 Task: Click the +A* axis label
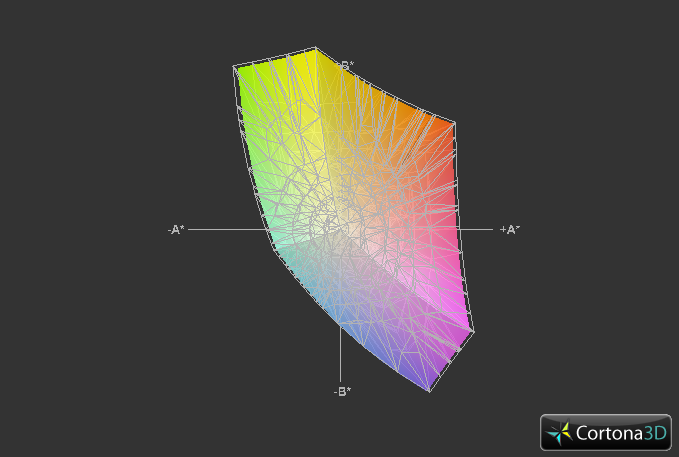(510, 229)
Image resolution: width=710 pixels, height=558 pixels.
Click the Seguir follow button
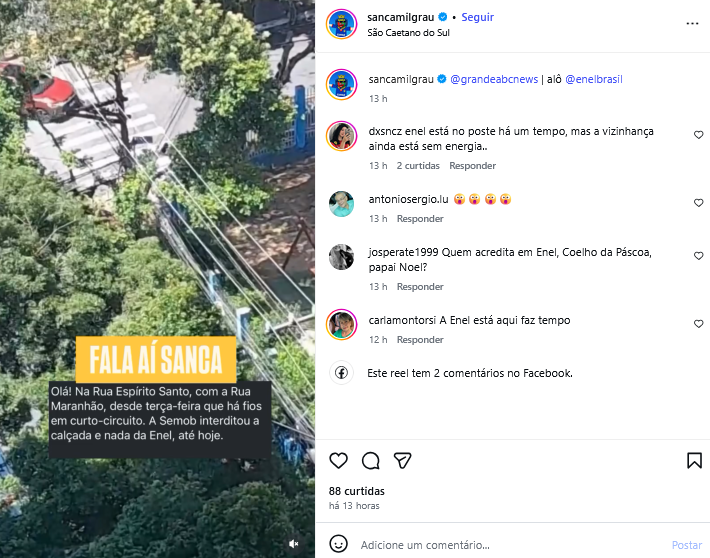coord(477,17)
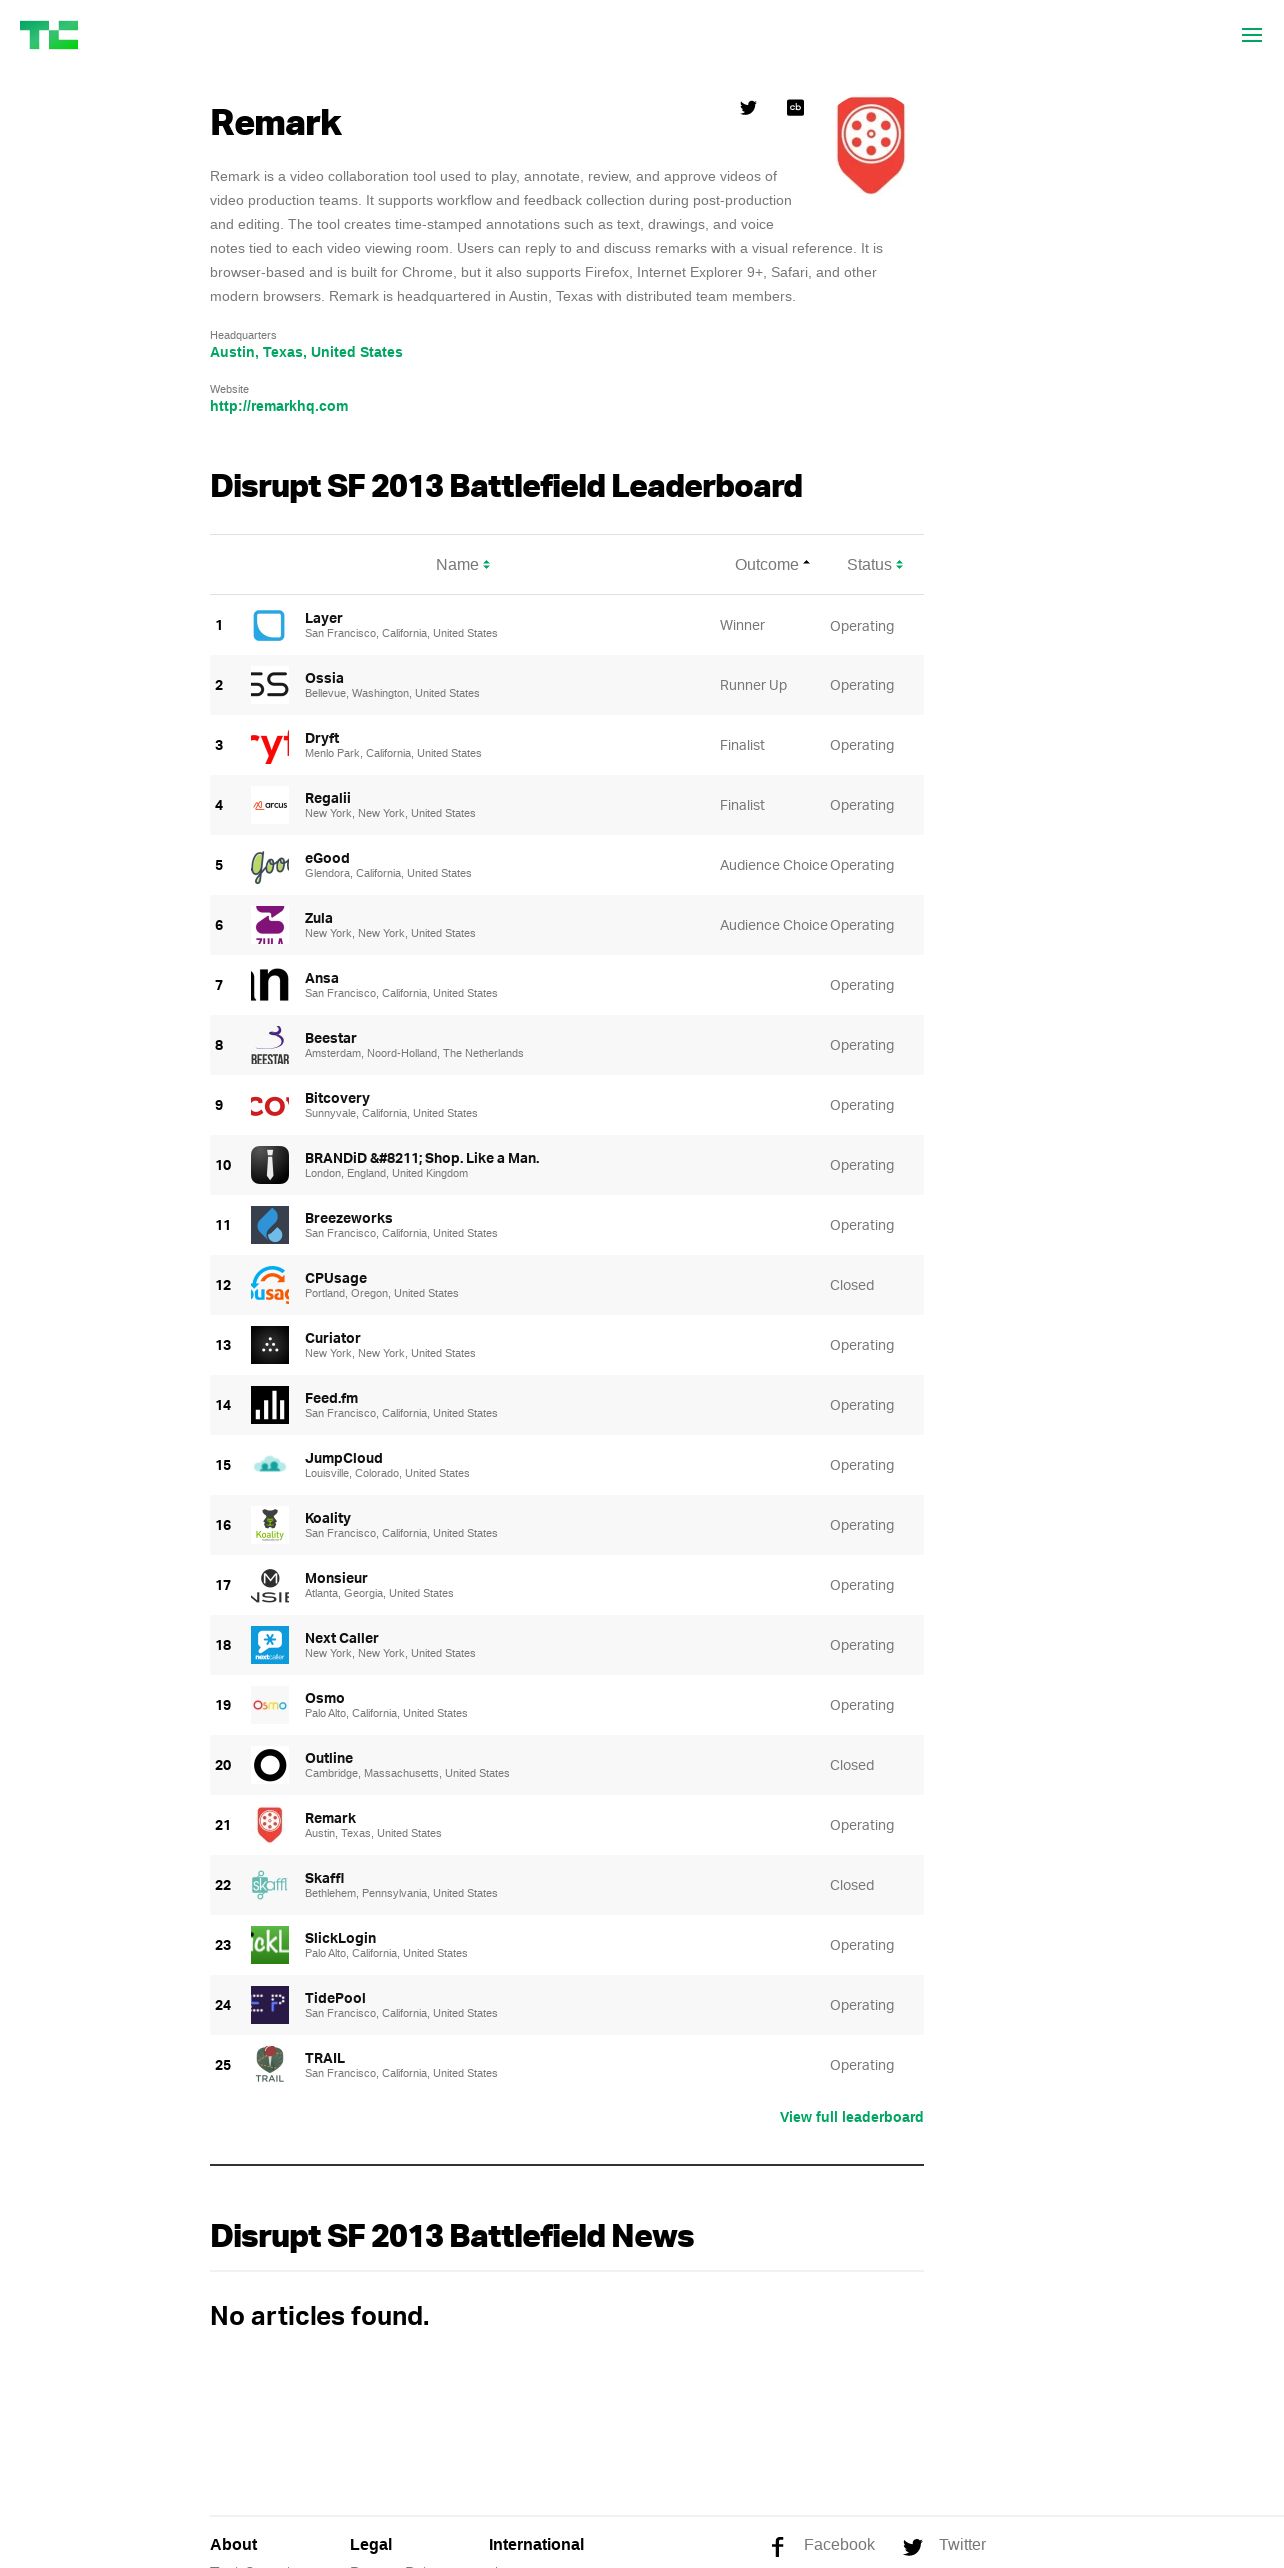
Task: Sort leaderboard by Outcome column
Action: (772, 565)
• • • • •
*TASK STATEMENT*.
When copying the entries above, keep each word as it is and exclude any image.

*RESPONSE TO THE EXERCISE*.
 Task: Click the +A* axis label
(510, 229)
Image resolution: width=710 pixels, height=558 pixels.
Click the Seguir follow button
coord(477,17)
Task: Sort leaderboard by Outcome column
Action: (772, 565)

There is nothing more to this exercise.